**Work instruction**
Among the entries below, find the lines with the word "computer" and return them.

(Records contained in a dataset)
........

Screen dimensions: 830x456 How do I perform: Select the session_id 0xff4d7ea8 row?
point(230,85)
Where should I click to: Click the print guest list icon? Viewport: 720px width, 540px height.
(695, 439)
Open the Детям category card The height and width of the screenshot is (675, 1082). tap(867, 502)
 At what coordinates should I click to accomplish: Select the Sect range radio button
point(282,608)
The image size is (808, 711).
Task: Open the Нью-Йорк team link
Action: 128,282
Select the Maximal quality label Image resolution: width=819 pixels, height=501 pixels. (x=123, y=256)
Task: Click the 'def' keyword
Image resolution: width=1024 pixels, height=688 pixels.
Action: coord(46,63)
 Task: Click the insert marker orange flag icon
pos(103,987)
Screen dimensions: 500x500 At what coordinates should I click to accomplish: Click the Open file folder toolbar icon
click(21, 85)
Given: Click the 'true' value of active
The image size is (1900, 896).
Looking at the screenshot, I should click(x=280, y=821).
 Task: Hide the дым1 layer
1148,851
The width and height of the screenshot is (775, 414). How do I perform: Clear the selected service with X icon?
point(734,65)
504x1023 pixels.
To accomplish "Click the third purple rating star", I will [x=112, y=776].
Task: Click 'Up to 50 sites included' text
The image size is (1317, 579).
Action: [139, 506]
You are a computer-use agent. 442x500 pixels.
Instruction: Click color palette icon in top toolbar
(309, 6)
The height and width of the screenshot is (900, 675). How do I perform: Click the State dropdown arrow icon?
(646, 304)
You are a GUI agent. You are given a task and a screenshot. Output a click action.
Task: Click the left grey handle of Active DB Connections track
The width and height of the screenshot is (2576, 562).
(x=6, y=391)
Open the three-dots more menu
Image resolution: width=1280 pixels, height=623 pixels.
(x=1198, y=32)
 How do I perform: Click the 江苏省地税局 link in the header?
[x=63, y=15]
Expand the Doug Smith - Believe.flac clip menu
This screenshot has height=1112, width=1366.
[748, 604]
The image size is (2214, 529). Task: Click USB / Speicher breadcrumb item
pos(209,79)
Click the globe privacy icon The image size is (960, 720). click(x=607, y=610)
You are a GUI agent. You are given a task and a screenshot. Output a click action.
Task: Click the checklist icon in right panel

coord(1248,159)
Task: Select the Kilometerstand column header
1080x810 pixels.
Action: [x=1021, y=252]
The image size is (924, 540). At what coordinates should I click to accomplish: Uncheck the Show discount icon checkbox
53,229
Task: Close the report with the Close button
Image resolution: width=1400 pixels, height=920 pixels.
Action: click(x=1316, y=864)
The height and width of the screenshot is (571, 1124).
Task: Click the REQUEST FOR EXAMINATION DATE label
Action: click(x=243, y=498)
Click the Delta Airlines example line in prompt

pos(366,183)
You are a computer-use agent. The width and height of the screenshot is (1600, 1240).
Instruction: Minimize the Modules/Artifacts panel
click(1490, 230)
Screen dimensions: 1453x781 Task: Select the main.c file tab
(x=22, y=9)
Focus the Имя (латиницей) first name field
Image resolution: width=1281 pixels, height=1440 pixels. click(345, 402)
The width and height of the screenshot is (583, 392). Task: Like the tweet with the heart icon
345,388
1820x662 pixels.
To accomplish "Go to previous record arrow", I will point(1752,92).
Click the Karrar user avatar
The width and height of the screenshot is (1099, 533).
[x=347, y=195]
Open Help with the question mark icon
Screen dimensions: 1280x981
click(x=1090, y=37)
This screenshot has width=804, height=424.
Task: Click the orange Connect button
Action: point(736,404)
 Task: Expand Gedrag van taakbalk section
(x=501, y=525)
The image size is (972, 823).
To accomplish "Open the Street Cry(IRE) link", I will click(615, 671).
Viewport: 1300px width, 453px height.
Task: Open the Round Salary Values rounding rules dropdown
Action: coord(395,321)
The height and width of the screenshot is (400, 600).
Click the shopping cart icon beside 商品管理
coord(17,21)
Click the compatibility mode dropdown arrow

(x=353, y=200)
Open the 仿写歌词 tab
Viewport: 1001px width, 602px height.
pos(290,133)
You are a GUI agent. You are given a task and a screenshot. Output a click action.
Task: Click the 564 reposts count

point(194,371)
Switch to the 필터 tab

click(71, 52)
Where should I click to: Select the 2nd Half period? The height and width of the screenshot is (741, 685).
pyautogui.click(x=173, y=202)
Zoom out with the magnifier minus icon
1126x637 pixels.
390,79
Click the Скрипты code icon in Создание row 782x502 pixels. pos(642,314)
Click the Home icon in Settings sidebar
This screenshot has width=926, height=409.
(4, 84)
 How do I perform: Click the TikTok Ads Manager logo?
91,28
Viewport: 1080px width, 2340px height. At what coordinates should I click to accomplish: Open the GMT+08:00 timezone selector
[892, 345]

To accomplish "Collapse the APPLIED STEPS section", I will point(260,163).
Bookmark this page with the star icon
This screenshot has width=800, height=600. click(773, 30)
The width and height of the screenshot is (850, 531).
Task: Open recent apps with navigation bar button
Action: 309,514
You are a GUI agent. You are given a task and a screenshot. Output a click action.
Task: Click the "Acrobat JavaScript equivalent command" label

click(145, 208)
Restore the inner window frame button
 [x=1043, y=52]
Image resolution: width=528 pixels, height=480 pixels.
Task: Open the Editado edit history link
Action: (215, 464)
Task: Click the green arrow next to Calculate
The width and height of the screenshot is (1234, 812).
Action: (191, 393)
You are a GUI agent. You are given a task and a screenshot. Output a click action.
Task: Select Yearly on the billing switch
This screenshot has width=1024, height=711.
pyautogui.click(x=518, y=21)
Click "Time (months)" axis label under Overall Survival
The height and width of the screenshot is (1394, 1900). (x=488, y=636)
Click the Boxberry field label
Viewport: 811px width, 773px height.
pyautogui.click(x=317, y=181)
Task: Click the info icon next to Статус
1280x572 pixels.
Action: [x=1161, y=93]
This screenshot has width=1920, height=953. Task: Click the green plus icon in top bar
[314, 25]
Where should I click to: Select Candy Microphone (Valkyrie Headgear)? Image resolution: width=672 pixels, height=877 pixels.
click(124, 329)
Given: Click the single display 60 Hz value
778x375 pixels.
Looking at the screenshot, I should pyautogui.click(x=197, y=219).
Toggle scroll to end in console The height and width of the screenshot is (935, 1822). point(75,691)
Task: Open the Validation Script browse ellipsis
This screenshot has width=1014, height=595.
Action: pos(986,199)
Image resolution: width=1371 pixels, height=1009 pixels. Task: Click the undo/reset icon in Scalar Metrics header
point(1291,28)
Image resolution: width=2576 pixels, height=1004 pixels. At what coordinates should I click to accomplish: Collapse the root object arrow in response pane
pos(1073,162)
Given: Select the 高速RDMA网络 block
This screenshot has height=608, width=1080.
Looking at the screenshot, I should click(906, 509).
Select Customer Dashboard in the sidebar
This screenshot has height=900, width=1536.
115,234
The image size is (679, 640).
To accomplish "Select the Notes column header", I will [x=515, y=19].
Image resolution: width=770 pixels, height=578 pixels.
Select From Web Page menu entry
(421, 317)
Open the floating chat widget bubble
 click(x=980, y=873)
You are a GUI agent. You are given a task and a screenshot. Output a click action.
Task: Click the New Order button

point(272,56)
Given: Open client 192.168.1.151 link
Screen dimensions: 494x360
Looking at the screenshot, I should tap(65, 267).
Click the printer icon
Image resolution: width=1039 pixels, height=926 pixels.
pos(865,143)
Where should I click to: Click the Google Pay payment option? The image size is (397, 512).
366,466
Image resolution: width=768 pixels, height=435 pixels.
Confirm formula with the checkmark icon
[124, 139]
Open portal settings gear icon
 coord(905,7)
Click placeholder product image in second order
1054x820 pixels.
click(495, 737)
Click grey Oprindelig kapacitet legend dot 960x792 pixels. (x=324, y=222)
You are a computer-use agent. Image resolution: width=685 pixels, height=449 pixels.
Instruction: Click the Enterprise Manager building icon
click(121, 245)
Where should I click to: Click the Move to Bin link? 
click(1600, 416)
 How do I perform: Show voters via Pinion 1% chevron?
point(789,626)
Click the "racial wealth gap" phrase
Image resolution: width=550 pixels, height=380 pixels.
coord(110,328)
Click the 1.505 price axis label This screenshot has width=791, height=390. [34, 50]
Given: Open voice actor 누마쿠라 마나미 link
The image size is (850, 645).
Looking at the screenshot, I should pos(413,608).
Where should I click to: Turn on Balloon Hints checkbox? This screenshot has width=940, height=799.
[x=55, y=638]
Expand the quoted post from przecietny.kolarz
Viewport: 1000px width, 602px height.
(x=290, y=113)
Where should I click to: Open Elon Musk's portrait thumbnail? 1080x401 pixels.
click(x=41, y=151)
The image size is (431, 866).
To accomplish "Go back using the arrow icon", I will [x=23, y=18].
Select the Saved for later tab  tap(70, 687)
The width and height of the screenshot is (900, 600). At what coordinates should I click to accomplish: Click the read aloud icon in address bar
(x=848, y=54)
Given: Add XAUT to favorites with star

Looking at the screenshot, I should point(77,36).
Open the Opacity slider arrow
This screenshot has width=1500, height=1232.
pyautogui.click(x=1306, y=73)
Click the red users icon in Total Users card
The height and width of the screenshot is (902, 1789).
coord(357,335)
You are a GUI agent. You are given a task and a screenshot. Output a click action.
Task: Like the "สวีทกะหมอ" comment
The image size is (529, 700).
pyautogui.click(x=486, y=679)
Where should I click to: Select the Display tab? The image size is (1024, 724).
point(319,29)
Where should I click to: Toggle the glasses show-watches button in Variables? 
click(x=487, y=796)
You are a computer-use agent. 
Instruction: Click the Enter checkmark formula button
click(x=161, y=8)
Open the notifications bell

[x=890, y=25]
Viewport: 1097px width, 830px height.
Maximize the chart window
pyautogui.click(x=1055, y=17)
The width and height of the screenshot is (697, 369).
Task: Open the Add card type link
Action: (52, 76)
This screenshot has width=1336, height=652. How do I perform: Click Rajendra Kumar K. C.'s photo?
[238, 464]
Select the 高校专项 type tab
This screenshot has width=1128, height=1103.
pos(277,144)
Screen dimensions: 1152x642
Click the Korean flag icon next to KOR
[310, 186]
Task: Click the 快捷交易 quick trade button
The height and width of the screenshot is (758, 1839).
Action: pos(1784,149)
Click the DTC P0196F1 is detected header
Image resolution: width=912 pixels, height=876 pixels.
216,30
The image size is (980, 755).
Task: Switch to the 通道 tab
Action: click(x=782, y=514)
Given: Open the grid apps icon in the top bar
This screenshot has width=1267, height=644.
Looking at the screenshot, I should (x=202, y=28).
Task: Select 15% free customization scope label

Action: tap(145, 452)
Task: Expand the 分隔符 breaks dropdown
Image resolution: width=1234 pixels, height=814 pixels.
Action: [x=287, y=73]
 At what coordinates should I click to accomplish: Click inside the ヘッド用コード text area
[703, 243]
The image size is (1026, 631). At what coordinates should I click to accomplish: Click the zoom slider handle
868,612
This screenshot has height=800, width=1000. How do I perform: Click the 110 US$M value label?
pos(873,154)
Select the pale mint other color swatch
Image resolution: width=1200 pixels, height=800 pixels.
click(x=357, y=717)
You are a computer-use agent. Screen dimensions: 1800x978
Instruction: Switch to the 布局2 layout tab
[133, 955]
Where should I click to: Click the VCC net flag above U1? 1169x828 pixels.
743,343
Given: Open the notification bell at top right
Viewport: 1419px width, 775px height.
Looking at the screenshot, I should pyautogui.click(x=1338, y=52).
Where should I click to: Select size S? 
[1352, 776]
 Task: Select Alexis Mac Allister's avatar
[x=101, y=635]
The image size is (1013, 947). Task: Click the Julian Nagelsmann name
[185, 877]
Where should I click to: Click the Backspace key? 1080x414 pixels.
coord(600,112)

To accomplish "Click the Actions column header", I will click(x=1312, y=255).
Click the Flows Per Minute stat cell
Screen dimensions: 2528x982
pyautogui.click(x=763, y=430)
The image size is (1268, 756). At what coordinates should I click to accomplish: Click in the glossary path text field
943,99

........

**Expected answer**
You are a computer-use agent. 442x500 pixels.
You are a computer-use agent. The width and height of the screenshot is (1600, 1240).
You are a computer-use agent. Image resolution: width=685 pixels, height=449 pixels.
You are a computer-use agent. 
You are a computer-use agent. Screen dimensions: 1800x978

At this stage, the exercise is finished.